介護施設と家族の葛藤:入居時の心理的負担
近年、高齢化が進む日本において、介護施設の利用が増加しています。しかし、愛する親を介護施設に入居させる決断には、多くの家族が避けられない葛藤や罪悪感を抱いています。株式会社Speeeが運営する介護施設の検索・口コミサイト「ケアスル 介護」による調査によれば、入居決断時に罪悪感を感じた家族は実に45.5%にのぼることが明らかになりました。しかし、その一方で、介護施設に入居した後、89%の家族がポジティブな変化を実感していることも示されています。
調査の概要
この調査は、2025年6月から2026年4月にかけて「ケアスル 介護」に掲載された体験談の中から、入居決断時の葛藤や罪悪感に関するヒアリングを行った結果を元に成り立っています。対象となったのは、合計1,646件の体験談の中から、1,045件のヒアリングです。調査手法としては、専任のインタビュワーが20〜30分の電話取材を行い、深掘りを重ねることで得られたデータです。
家族の葛藤と心理的影響
調査結果によると、入居決断時の感情で最も多く語られたのは「自責・罪悪感」で、全体の約45.5%にあたる475件の家族が感じたと答えました。また、「本人の意思との衝突や拒否感」を語った家族は29.4%、さらには「説得の困難さ」や「離れることへの寂しさ」がそれぞれ22.1%や12.5%として言及されています。入居を決めた家族は、「鬼だと言われた」「自由を奪うことへの申し訳なさ」といった詳細な感情を吐露し、自身の葛藤を深く語りました。
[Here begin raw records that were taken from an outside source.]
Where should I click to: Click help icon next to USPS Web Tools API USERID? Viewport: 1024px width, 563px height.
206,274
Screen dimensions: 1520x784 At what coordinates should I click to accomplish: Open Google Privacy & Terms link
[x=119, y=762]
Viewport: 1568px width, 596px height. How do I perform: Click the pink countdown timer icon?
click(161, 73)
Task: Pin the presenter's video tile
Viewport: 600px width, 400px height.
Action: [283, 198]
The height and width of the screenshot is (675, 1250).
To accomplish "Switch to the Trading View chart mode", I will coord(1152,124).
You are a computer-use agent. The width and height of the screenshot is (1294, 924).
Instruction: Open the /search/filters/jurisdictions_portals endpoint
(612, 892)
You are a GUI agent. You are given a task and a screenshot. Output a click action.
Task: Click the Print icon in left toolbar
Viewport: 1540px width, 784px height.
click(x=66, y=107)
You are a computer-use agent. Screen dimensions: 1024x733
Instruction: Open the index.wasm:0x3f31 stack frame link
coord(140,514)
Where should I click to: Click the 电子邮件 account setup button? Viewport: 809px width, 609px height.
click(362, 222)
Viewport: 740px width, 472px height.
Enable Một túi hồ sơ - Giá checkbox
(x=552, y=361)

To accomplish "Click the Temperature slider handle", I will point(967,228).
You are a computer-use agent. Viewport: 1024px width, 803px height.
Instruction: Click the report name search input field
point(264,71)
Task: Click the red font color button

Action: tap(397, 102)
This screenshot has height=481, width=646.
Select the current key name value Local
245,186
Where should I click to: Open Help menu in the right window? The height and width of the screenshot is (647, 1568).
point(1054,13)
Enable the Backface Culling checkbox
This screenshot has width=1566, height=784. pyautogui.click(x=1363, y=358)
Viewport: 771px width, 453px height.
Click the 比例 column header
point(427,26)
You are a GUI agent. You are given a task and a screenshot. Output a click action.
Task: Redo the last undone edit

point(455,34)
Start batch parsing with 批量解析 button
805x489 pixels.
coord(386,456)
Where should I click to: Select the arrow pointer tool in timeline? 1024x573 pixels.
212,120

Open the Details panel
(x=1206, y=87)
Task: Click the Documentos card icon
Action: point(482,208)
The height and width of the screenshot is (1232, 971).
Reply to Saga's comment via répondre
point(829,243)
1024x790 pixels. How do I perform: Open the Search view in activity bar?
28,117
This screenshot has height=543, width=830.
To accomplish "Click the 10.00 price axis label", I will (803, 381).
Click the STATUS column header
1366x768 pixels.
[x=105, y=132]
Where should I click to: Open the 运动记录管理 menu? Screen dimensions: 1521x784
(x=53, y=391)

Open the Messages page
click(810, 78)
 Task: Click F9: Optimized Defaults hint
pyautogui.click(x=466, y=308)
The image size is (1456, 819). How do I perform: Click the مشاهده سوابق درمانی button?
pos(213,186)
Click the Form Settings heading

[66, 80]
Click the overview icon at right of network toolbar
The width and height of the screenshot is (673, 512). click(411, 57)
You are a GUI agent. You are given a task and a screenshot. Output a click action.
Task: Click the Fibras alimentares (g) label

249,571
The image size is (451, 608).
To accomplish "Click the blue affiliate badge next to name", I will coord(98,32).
一方、罪悪感を感じなかった家族が多かったのも事実。54.5%にもあたる570件は、入居を安堵材料とし、プロに任せることで安心したと述べています。このように、家族によって介護に対する心理的アプローチが異なることが分かります。
ポジティブな変化の実感
最も注目すべきは、罪悪感を語った家族のうち88.6%が入居後のポジティブな変化を感じたという点です。これは、罪悪感を感じなかった家族の76.8%を大きく上回る数値です。入居を決断する際に強い葛藤を持っていた家族ほど、介護後の安心感や回復を実感している傾向が見られます。深刻な葛藤があったことが、後のポジティブな経験を際立たせていると言えるでしょう。
結論
この調査からは、介護施設への入居は家族にとって痛みを伴う選択でありながらも、その選択が最終的には家族全体に良い変化をもたらす可能性が高いことが示唆されています。介護という重いテーマに対してどう向き合い、乗り越えるべきか、家族の声を通して考えさせられる結果となりました。介護の透明性を高め、家族が安心して選択できる社会を目指したいものです。